Bug #14931: Tails mounts a windows boot partition with amnesia rights

Bug #14931

Tails mounts a windows boot partition with amnesia rights

Added by goupille 2017-11-07 15:19:11 . Updated 2017-12-12 11:52:14 .

Status:

Rejected

Priority:

Normal

Assignee:

Category:

Target version:

Start date:

2017-11-07

Due date:

% Done:

Feature Branch:

Type of work:

Research

Blueprint:

Starter:

Affected tool:

Deliverable for:

Description

a user complains that Tails is mounting the Boot partition of Windows, without asking for an administrator password.

the logs are showing this :

amnesia udisksd[15824]: Mounted /dev/sde2 at /media/amnesia/BootDisk-Windows10 on behalf of uid 1000

WhisperBack report: cfa91021a201076cbc684396d7d6d190

Subtasks

Related issues

Blocks Tails - ~~Feature #13244~~: Core work 2017Q4: Foundations Team

Resolved

2017-06-29

History

#1 Updated by goupille 2017-11-07 15:22:36

I sent the complete logs to the dev

#2 Updated by intrigeri 2017-11-07 15:27:52

Assignee changed from intrigeri to goupille
QA Check set to Info Needed

I suspect the internal drive is somehow recognized as a removable one and/or the partition has a GPT flag that says “please mount me!” to the OS, or something. I can’t easily investigate this without more info as I have no such Windows disk around.

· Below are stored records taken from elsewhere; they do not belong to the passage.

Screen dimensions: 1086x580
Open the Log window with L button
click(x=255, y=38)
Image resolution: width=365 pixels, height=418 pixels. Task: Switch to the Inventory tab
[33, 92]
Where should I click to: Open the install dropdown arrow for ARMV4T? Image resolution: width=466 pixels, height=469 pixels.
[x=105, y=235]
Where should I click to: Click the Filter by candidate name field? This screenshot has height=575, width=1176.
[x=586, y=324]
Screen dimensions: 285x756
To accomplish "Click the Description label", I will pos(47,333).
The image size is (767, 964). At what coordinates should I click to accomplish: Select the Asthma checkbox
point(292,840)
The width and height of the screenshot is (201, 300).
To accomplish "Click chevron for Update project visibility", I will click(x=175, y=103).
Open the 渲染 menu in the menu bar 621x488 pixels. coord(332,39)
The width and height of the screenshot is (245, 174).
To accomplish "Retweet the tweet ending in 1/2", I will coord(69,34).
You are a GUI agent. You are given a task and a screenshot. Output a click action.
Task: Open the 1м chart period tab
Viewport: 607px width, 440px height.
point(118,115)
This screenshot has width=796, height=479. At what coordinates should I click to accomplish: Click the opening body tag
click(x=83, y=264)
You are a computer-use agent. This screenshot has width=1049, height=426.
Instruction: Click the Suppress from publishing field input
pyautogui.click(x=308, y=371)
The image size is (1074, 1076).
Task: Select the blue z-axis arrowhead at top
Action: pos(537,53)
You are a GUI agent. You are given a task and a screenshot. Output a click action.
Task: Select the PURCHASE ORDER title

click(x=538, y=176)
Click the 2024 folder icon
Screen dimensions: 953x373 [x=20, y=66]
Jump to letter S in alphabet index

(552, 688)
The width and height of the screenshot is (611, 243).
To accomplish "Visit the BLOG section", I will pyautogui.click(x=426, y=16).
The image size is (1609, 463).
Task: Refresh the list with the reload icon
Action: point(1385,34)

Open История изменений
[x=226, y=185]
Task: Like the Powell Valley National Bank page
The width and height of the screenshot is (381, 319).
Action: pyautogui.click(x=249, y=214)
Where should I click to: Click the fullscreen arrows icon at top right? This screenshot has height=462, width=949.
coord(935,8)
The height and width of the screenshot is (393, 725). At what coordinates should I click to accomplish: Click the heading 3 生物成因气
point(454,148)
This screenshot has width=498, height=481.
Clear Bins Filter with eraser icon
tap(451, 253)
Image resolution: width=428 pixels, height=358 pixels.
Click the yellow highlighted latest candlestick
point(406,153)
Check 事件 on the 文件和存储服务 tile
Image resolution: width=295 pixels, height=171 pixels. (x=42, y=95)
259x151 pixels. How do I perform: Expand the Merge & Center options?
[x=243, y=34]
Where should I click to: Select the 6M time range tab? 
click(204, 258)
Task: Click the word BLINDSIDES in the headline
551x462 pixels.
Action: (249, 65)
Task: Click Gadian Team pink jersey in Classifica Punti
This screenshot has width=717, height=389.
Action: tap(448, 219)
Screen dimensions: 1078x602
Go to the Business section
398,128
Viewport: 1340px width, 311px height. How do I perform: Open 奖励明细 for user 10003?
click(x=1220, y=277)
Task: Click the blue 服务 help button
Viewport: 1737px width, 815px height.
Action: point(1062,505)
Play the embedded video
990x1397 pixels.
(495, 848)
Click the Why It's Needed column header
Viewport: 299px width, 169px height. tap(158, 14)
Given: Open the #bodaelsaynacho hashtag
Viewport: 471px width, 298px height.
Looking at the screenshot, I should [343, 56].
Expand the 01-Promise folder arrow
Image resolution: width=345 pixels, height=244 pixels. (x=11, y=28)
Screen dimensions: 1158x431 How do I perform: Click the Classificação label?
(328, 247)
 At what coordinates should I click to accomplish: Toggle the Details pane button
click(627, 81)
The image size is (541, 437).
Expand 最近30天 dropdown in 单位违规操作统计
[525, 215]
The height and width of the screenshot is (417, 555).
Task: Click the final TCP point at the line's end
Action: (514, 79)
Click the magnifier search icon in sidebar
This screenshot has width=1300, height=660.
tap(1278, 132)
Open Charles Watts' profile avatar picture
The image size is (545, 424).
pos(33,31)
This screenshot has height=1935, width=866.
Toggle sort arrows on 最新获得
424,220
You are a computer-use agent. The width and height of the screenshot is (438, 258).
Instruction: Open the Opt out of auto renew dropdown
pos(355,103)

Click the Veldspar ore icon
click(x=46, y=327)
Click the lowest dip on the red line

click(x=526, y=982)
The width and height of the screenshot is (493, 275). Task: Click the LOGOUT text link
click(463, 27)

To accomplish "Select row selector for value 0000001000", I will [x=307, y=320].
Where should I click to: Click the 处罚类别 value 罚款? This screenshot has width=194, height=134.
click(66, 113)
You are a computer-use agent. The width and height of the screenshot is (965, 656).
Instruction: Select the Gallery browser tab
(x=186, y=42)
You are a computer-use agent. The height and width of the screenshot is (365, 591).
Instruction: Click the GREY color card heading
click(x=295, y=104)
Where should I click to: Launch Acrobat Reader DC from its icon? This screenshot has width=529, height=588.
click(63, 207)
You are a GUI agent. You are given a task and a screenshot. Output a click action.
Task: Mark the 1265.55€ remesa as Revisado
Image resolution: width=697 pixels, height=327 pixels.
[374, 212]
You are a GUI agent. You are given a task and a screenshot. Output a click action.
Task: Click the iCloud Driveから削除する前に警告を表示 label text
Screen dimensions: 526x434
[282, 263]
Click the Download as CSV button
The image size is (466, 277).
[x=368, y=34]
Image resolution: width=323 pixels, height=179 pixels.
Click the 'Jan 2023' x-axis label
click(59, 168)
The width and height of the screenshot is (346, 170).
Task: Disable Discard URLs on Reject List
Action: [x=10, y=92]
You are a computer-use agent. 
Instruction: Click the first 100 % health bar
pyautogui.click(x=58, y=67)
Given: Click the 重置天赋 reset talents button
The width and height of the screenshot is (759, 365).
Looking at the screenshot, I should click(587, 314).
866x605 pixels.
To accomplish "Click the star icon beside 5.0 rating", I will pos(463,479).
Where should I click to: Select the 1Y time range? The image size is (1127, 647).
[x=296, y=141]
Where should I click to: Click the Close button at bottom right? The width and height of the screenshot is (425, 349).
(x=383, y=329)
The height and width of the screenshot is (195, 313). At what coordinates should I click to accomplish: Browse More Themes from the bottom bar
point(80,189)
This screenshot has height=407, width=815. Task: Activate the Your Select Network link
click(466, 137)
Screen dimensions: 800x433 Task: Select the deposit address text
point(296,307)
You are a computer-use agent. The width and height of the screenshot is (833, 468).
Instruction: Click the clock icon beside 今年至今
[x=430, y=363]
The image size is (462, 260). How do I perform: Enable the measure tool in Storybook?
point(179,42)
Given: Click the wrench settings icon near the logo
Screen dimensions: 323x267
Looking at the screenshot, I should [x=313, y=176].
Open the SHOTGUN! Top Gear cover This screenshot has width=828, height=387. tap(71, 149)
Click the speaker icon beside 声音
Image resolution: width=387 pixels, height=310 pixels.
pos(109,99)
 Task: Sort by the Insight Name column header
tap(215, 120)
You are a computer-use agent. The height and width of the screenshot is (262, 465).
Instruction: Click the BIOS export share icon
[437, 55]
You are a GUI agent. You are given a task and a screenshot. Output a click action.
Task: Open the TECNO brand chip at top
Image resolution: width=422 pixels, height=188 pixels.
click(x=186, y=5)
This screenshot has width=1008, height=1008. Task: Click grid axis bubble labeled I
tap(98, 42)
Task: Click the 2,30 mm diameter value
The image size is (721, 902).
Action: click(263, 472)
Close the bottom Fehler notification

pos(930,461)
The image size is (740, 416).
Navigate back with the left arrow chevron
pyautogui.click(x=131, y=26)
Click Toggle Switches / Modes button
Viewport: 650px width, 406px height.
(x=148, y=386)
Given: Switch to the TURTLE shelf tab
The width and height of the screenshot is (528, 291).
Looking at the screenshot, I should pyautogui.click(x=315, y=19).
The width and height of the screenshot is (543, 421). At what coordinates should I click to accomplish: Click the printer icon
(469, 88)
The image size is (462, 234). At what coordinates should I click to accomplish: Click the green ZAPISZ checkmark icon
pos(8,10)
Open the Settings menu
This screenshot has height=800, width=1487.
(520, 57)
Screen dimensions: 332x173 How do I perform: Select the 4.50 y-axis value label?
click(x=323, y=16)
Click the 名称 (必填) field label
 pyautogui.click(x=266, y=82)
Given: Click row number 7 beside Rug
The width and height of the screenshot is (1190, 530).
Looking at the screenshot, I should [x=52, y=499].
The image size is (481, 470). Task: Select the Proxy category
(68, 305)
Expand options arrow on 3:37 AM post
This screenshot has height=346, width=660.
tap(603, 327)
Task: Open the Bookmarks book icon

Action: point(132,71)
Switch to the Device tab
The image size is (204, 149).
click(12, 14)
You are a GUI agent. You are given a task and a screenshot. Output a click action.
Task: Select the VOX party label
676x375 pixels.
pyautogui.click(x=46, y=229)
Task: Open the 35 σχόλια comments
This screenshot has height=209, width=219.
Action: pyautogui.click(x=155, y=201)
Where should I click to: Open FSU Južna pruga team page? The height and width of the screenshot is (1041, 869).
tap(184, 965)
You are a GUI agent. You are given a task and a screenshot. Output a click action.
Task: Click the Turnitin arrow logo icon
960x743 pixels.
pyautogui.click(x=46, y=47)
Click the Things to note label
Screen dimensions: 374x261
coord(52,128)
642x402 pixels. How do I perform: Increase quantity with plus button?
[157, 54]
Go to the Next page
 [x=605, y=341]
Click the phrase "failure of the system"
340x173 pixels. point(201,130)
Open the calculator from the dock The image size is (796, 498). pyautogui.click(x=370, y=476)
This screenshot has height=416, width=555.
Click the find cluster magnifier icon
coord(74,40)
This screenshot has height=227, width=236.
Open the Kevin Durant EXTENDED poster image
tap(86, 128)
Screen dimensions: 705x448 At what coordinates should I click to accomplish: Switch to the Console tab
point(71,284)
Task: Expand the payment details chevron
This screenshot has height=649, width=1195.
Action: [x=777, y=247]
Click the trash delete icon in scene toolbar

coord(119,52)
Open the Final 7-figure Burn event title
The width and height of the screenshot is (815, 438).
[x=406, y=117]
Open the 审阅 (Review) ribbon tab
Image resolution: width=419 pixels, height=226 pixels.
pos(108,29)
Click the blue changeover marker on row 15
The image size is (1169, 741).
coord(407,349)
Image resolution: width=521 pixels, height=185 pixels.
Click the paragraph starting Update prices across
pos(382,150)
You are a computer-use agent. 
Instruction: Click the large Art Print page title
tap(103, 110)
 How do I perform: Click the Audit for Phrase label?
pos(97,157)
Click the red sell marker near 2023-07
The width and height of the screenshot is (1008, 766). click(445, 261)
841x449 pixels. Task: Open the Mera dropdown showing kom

Any chance we can get info from this person? The output of “udisksctl dump” would be useful. It’s sensitive info so better send it to me privately.

#3 Updated by intrigeri 2017-11-11 13:34:13

Description updated

(Adding WB report ID to the description, still waiting for goupille’s answer.)

#4 Updated by intrigeri 2017-11-11 13:35:21

blocks ~~Feature #13244~~: Core work 2017Q4: Foundations Team added

#5 Updated by intrigeri 2017-11-11 13:48:30

The offending device is a 250GB drive connected via USB. And indeed, in the live-persist log I see [sde] Attached SCSI removable disk.

This explains why the user has write access to this storage device (probably because of /etc/udev/rules.d/99-make-removable-devices-user-writable.rules).

So either this drive is physically internal, i.e. inside the computer, and then this is another instance of our well-known semantics problem wrt. internal vs. external drives.

Or it’s an external USB drive, and then I think Tails works as designed and intended, and if the user doesn’t want their Tails to have access to such a drive, then they should unplug it.

Let’s see once goupille has given me the requested info.

#6 Updated by goupille 2017-12-12 11:52:14

Status changed from New to Rejected
Assignee deleted (~~goupille~~)
QA Check deleted (~~Info Needed~~)

no news from the user, therefore, I close this ticket.